Armed with a few clues, our Mr. Prye, Witch Hunter, heads out into the woods. The game starts here in earnest, but there’s really not much to it. Most of the game will be spent in these woods, and it’s not a terribly large area — just a series of paths. Some of these paths will loop back on one another, similar to how the characters in the film walk miles only to find themselves where they started. the woods are also filled with zombies (and other monsters, but mostly zombies.)

Superficially, the game is reminiscent of Resident Evil, in that it uses pre-rendered backgrounds. the combat, though, is decidedly less survival oriented. you have a number of weapons that use either bullets or mana, and both drop in plentiful amounts.

I must stress a point: the controls are shit. Take every complaint you’ve ever had about old-school survival horror controls, and apply them haphazardly to a keyboard. Using XPadder one can get by with a controller, but you’ll still rely on the keyboard a lot.

I had a lot of technical problems just fiddling with the control configuration. The game is old; the only way I could get it to behave properly is to not use hardware acceleration and run it in Windows 98 mode. In hardware mode the game has serious framerate issues.

Don’t get me wrong, the Nocturne engine is pretty great for a game released at the turn of the millennium. I’d argue that with better pre-rendered scenes, it’d be on par with Resident Evil 0 or the Resident Evil remake, making extensive use of shadows in a way not really surpassed until Doom 3. but much like Resident Evil, the camera can be frustrating. While some of the game’s problems can be attributed to the engine itself (in spite of its technical advances, it’s certainly shown its age), the shortness, linearity, and the story (oh my god the story) are all Ritual, and it’s frankly a little shameful. PC Gamer called it “amazingly mediocre.” P thought they were being generous.

WORK REQUEST —
Reproduce the part of the game review that begins at the words "I must stress" and ends after the words "serious framerate issues.". The data that comes after the review is unrelated to it and can be ignored.

MATERIAL SUPPLIED —
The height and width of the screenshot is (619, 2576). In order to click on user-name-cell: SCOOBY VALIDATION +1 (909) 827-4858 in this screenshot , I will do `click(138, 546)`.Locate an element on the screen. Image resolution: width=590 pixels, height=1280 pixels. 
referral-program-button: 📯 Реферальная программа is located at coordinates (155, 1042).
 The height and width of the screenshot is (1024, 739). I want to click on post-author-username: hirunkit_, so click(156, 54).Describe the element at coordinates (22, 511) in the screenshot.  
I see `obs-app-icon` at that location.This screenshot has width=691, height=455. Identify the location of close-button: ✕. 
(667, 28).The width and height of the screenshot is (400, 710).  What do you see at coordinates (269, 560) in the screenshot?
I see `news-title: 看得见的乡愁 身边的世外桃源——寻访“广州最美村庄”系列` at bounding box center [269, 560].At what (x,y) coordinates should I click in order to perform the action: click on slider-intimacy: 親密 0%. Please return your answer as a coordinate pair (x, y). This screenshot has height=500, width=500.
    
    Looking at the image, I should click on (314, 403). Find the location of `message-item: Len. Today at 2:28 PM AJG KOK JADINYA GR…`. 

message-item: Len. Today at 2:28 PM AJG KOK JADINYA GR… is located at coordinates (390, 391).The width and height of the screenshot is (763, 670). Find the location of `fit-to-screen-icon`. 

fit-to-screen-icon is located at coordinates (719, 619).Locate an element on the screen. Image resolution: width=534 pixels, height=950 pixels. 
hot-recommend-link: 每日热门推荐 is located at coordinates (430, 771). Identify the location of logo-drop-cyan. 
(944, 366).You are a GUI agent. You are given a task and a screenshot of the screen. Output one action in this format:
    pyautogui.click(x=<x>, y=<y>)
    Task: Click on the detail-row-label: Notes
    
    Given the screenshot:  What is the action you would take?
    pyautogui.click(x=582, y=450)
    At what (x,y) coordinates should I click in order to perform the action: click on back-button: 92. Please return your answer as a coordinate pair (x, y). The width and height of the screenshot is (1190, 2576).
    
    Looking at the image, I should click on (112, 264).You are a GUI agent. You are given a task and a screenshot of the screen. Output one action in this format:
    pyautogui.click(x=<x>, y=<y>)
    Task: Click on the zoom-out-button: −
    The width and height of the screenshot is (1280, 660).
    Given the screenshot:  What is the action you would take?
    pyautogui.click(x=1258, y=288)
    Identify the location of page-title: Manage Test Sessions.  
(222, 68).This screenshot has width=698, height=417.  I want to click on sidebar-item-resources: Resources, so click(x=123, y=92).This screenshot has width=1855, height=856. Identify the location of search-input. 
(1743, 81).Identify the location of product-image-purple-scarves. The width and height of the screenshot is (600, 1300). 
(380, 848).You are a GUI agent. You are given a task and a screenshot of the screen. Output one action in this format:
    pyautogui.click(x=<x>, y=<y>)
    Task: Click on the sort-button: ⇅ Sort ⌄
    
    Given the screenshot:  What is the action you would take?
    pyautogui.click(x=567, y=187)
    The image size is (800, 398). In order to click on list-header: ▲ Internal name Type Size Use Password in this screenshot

SOLUTION TO THE PROBLEM —
I must stress a point: the controls are shit. Take every complaint you’ve ever had about old-school survival horror controls, and apply them haphazardly to a keyboard. Using XPadder one can get by with a controller, but you’ll still rely on the keyboard a lot.

I had a lot of technical problems just fiddling with the control configuration. The game is old; the only way I could get it to behave properly is to not use hardware acceleration and run it in Windows 98 mode. In hardware mode the game has serious framerate issues.